5 second: vm.dirty_bytes = 18
6 second: vm.dirty_bytes = 21
7th second: vm.dirty_bytes = 24
8th second: vm.dirty_bytes = 27
9th second: vm.dirty_bytes = 30
10th second: vm.dirty_bytes = 30 byte/s, then we hit 2 bytes/s until the process writes all of its data).
...
Nth second: (the process has written all the data it needs): vm.dirty_bytes = 28
n+1: vm.dirty_bytes = 26 (etc.).
That is, as you can see, the dirty page allows us to "smooth out" a small write burst, due to the fact that the data that needs to be written to disk will be temporarily stored in memory. Moreover, it is a short-term burst, because on a long-term burst you fill up all the memory allocated for the dirty page and after that the write speed drops to the speed of the disk. It is obvious that the technology is useful and sometimes necessary, but it all depends on your load parents (that is why everyone advises different numbers, for someone one option works better, for someone else.) By increasing the size of vm.dirty_bytes, you with one On the other hand, increase the size of the peak that you can smooth out, on the other hand, increase the amount of RAM that you will take for this peak and the time it will take to clear this RAM.
At the same time, I see that by default in centos7 the values ​​\u200b\u200bof vm.dirty_background_ratio = 10 and vm.dirty_ratio = 30 are set (that is, 30% of all available memory can be taken under the dirty page, start synchronization if more than 10% is occupied), vm.dirty_expire_centisecs = 3000 (flush to disk data that is in the dirty page for more than 30 seconds, regardless of how much of this size is occupied by the dirty page) and vm.dirty_writeback_centisecs = 500 (the synchronizer must wake up every 5 seconds to process data that falls under the vm. dirty_expire_centisecs).

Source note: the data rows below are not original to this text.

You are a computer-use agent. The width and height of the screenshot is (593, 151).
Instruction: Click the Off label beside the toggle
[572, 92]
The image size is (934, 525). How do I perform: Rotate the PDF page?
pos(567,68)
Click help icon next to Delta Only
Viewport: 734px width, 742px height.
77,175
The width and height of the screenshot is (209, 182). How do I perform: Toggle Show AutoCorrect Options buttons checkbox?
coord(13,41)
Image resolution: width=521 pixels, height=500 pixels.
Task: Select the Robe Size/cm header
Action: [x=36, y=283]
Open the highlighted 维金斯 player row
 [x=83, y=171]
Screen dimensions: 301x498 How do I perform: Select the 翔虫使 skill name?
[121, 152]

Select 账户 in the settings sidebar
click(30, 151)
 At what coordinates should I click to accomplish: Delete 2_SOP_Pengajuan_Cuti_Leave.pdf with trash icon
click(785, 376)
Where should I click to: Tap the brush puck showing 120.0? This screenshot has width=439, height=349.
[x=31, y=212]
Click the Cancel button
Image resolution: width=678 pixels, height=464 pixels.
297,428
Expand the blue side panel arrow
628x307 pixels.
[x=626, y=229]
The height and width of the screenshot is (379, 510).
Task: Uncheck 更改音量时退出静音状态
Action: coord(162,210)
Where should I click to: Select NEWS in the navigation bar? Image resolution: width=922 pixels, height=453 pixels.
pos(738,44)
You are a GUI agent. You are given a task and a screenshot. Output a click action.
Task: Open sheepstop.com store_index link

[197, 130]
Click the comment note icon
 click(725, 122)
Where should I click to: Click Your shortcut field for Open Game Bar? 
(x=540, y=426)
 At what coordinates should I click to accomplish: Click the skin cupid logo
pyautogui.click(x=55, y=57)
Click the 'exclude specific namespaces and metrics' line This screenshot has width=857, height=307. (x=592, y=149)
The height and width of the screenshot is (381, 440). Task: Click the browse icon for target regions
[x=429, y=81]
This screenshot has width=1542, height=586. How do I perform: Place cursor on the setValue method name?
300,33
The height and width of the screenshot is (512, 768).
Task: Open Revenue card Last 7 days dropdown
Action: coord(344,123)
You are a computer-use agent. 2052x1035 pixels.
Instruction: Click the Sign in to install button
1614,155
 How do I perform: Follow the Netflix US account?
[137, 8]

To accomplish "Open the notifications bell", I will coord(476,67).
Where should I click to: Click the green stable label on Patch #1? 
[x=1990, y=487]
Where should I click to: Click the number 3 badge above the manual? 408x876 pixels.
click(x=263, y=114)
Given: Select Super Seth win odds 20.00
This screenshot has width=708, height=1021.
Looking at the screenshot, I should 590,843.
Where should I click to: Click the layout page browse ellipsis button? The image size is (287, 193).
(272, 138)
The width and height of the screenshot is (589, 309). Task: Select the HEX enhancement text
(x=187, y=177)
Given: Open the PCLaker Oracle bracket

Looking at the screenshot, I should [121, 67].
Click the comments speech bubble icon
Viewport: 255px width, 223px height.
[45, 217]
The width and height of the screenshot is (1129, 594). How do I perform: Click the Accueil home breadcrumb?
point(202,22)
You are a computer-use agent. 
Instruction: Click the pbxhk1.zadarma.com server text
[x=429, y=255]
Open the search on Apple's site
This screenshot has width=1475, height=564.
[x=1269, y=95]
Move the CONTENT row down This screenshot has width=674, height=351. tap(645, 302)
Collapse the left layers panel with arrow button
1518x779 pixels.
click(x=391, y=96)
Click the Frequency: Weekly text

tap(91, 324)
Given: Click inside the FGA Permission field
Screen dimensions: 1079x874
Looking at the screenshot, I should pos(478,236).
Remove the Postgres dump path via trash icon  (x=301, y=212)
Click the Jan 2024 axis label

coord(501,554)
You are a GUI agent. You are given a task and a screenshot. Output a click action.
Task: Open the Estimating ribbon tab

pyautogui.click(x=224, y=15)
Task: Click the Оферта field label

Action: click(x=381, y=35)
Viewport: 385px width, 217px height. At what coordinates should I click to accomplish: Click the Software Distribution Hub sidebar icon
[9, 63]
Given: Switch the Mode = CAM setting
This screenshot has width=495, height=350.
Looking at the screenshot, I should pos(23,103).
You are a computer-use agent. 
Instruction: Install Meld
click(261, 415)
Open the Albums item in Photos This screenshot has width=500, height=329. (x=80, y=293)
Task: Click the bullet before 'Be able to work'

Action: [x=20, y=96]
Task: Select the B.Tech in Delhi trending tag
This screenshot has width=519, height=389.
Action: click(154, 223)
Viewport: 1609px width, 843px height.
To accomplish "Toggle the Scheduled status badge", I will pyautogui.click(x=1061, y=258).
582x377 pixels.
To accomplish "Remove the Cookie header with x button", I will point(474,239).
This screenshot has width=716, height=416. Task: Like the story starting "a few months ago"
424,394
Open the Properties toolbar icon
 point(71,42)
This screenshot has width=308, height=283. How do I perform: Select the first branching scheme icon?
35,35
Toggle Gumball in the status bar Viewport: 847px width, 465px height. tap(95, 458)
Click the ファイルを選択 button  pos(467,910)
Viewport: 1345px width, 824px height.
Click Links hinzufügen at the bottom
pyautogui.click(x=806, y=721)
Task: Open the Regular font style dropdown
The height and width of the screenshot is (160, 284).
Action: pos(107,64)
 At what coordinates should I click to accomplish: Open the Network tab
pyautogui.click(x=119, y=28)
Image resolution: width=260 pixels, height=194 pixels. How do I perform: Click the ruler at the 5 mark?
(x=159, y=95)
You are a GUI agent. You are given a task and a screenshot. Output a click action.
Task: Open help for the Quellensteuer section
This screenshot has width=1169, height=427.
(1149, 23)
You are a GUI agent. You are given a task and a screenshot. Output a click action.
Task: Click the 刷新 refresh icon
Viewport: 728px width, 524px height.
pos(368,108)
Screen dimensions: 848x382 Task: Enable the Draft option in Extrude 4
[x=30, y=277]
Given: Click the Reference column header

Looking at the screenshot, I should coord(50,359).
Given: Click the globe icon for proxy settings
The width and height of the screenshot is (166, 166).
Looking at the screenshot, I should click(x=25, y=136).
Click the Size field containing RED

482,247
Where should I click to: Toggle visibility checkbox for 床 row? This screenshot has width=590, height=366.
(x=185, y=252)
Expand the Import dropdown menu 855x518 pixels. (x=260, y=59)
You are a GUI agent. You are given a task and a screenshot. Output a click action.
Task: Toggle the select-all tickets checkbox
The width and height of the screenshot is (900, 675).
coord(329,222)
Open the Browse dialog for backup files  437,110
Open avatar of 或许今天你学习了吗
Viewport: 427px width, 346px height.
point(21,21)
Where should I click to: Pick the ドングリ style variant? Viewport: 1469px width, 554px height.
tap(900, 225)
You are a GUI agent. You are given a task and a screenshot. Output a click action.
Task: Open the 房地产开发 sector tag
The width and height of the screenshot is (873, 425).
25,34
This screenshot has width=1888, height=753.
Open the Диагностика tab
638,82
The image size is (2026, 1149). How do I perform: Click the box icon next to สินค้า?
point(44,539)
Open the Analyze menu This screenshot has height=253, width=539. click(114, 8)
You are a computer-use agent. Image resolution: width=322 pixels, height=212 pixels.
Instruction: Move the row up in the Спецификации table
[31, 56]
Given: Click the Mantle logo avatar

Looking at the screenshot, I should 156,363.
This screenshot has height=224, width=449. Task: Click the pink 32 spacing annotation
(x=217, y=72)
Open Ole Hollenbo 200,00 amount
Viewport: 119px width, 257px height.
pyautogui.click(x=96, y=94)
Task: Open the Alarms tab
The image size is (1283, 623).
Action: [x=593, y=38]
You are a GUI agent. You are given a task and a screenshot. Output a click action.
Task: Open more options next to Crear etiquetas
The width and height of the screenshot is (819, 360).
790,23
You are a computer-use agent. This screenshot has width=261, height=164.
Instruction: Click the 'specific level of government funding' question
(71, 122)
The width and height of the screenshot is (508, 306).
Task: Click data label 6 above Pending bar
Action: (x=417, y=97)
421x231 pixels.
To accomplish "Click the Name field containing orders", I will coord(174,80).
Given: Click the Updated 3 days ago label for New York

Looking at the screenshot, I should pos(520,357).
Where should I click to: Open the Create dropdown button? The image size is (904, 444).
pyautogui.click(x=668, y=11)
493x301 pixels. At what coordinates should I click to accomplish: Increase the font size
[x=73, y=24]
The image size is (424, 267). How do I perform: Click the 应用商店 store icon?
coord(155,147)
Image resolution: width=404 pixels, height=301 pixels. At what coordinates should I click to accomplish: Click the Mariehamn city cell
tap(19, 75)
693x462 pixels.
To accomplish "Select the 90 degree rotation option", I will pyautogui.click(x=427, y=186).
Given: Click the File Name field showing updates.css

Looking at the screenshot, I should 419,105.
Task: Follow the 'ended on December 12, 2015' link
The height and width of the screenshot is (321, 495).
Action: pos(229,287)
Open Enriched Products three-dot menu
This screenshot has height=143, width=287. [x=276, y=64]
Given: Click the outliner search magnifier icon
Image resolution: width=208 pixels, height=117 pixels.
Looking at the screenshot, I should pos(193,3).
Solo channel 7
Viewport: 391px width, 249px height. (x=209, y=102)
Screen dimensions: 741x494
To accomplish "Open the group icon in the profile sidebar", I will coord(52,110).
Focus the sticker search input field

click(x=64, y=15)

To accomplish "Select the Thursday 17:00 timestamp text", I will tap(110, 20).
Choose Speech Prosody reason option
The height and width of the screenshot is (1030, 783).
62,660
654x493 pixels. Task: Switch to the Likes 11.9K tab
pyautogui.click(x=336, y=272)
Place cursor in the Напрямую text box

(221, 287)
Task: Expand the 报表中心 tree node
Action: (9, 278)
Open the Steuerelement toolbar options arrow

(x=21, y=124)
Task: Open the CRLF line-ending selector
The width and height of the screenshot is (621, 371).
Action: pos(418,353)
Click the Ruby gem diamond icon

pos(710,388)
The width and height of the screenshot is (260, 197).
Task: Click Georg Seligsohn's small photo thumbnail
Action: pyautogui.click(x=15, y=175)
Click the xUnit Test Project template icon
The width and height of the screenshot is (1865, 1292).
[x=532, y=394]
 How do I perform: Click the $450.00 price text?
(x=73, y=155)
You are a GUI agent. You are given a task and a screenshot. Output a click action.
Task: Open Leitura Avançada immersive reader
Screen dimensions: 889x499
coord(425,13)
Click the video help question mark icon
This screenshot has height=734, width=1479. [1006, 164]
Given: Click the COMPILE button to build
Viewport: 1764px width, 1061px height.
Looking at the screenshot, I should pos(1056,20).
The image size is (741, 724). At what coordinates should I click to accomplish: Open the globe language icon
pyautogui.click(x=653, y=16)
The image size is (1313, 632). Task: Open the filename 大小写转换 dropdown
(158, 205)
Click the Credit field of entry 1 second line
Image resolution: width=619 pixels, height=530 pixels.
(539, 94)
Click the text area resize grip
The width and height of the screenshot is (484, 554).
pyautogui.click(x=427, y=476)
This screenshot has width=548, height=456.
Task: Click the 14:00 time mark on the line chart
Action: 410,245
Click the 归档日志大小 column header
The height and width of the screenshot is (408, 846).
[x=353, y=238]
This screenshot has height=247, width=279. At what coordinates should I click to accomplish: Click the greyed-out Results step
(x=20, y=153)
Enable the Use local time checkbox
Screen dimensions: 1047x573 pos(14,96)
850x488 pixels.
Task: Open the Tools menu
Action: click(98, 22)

On ubuntu (16.04 and 18.04) vm.dirty_ratio = 20, all other parameters are exactly the same as centos.
The logic here is very simple: no memory is reserved for the dirty page. If it is needed and there is free memory, it is used (maximum 30% or 20% of all available). Moreover, the available memory is not "total installed", it is the available memory in the "free" output.
That is, we get "some kind of automatic balancing" of the system by this parameter, depending on "Total RAM - Used RAM", the more available memory, the more dirty page can be. If you are going to limit the dirty page to 2-4-8 megabytes, then at least run a set of tests under your combat load (not synthetic, but combat) and make sure that this at least does not make it worse (do not reduce performance). My experience is that in my workloads, most servers do fine with the defaults.